« Qui a envie de les connaître si aucun compagnon ne dépend d’elles ? Si elles ne sont la mère de personne ? La femme de personne ? L’amante de personne ? Si elles ne sont ni célèbres, ni influentes ? » – Nuala O’Faolain, On s’est déjà vu quelque part ?
Ces dernières années, la réflexion féministe a investi le champ des rapports amoureux. Les livres sur la question sont nombreux, Réinventer l’amour de Mona Chollet, Sortir de l’hétérosexualité de Juliet Drouar. On pense aussi au podcast de Victoire Tuaillon, Le cœur sur la table. C’est tout un système qui se déconstruit, les représentations sont en train de changer. Il devient important d’infléchir les effets délétères d’une société capitalisto-patriarcale et de remplacer les stéréotypes qui régissent nos vies intimes et affectives, rarement flatteurs, par un imaginaire plus libre et bien plus en phase avec une société où les liens ne seraient plus ceux de la violence et de la domination.
Et l’on dit oui, oui, faisons la révolution ! Mais dans cette grande réinvention, une figure encore nous résiste, notre petit angle mort : la femme seule.

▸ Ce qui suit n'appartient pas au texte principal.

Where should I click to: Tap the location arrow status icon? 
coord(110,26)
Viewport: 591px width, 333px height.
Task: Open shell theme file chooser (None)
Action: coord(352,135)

On envisage de devenir lesbienne, on réinvente l’amour, on sort de l’hétérosexualité, on se lance dans la grande aventure du polyamour. Quelque fois on sacrifie un podcast ou deux à la “vie solo” mais alors, toujours, il faut offrir, en échange du consternant spectacle de notre solitude, la promesse d’une vie toute en fiesta, grande tablée entre ami.e.s, trek ressourçant en Colombie, projet d’écriture. Il faut être une “queen”, une “badass”. Mais affirmer “je suis seule”, “je vis seule” juste ça, sans rien pour le justifier, cela reste encore difficile et sur ce sujet, étrangement et malgré quelques concessions de façade au célibat heureux (forcément !), le milieu féminisme ne semble guère plus dégourdi qu’une dame cathé.